Special report by Beatri Kruger, Adjunct Professor: Public Law at the University of the Free State to mark a landmark date in the fight against human trafficking —  August 9, 2015, when the Prevention and Combating of Trafficking in Persons Act (7/2013) came into operation.

“Money may be able to buy a lot of things, but it should never, ever be able to buy another human being.” —  Secretary of State John F Kerry – 2015 US TIP Report

Human trafficking constitutes one of the greatest injustices committed against a human being – it is a devastating assault on human dignity and on freedom.

stoptraffickingEfforts to fight human trafficking have increased significantly but the effective combating of this crime remains a global dilemma. To address the global trade in human beings, the international community adopted the Palermo Protocol (Protocol to Prevent, Suppress and Punish Trafficking in Persons, Especially Women and Children). This protocol laid down international minimum standards for combating trafficking in persons. States parties to these treaties, including South Africa, must comply with these standards in their domestic laws. South Africa took the first step in complying with international counter-trafficking obligations by introducing interim provisions pending the finalisation of comprehensive legislation.  

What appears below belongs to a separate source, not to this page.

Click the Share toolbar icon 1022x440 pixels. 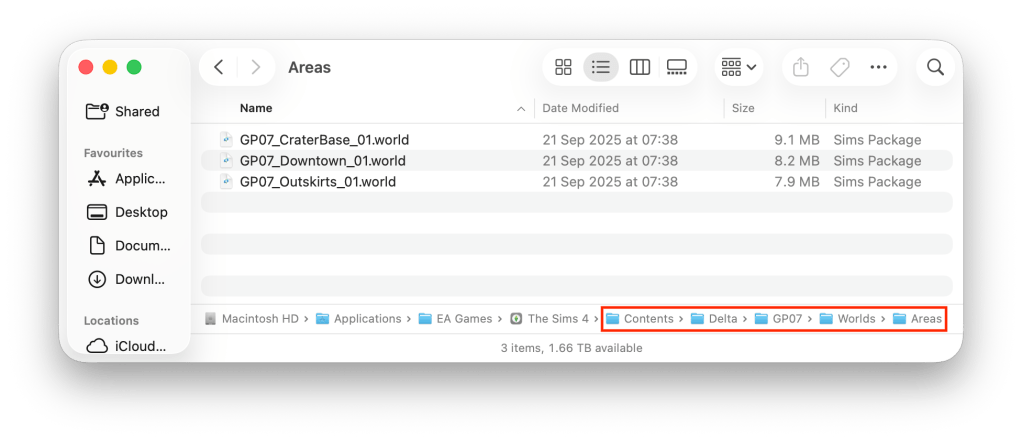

On July 29, 2013, South Africa promulgated its first comprehensive counter-trafficking law, namely the Prevention and Combating of Trafficking in Persons Act 7 of 2013, to comply with international standards. However, the act was not put into operation.

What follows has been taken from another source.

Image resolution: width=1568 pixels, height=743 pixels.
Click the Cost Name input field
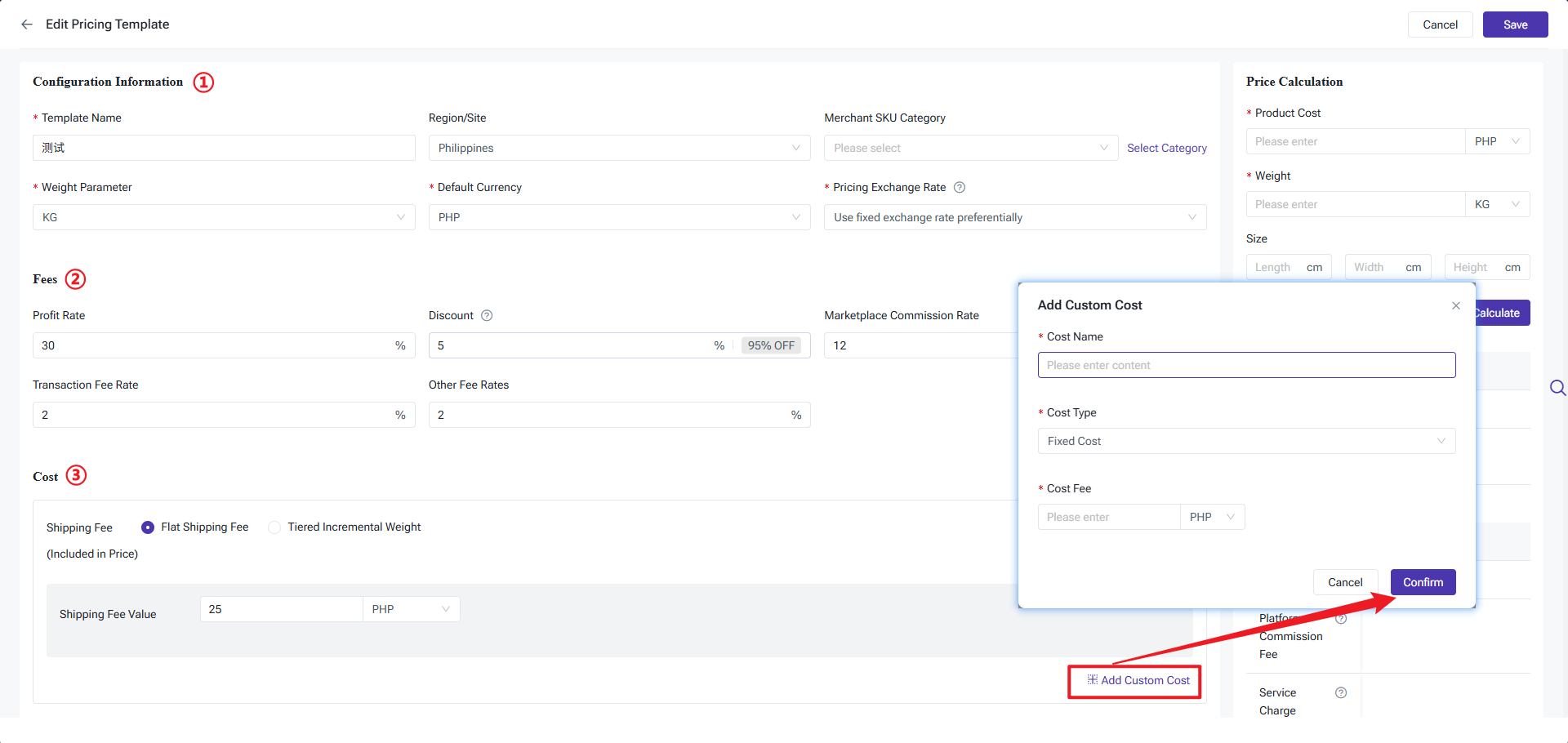[1245, 365]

Dream came true on Women’s Day
Outsmarting sophisticated and well-resourced traffickers is an immense challenge to domestic counter-trafficking responses. It was therefore widely welcomed that South Africa’s first comprehensive counter-trafficking law came into force on August 9, 2015. So, on Women’s Day, a dream came true. While the previous interim legislation covered child trafficking, for adult victims only sex trafficking could be brought to book. Accordingly, trafficking for labour purposes, for the removal of body parts, for forced marriages or for any other form of exploitation could not be prosecuted. For the first time, a law is now available providing for the protection of all trafficked persons irrespective of age or gender. In addition, this law is invaluable in that perpetrators can now be prosecuted not only for sex trafficking, but for all forms of trafficking – indeed a milestone to be celebrated!